To Tackle a Range of Global Crises, Start With Education Reform
Girls from poor localities wait their turn to show school work to teacher, at a makeshift school in a city park in Islamabad, Pakistan, Nov. 13, 2018 (AP photo by B.K. Bangash).

The Transforming Education Summit is fast approaching. Many in the education community and at the United Nations, as well as impassioned young activists around the world, have begun to mobilize for the event, which is scheduled to coincide with the U.N. General Assembly in September. And according to the world body’s deputy secretary-general, Amina Mohammed, the summit aims at nothing less than “averting a generational disaster” by “rethinking education systems.”

However, little attention is being paid to this summit outside of those circles. In many ways, this isn’t surprising: Conferences and summits are an almost daily fixture on the international calendar, and everyone cannot pay attention to every event. That said, there are a number of reasons as to why the Transforming Education Summit should matter to a much broader audience.

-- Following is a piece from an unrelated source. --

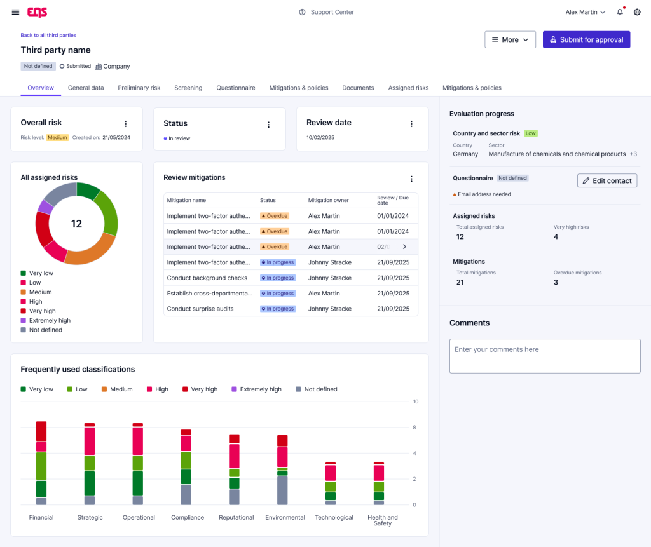
Task: Open the settings gear icon
Action: point(637,12)
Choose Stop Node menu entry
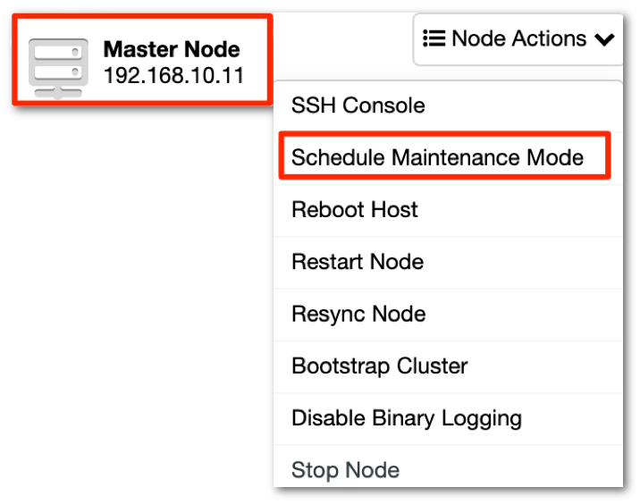Screen dimensions: 640x504 [448, 466]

Perhaps the most obvious is that, as Horace Mann said, “education is the great equalizer.” By equipping students to be open-minded, critical and self-aware, education empowers them to become agents of change, breaking down cycles of generational poverty. High-quality education is a proven remedy against economic inequality, raising earnings by about 10 percent with each year of schooling, according to UNESCO estimates. Education also promotes democratic governance, peace and sustainable living. The September summit therefore offers a crucial opportunity to tackle multiple global crises at once and should be a priority not only for students, teachers and education experts, but for anyone who is committed to advancing global equality.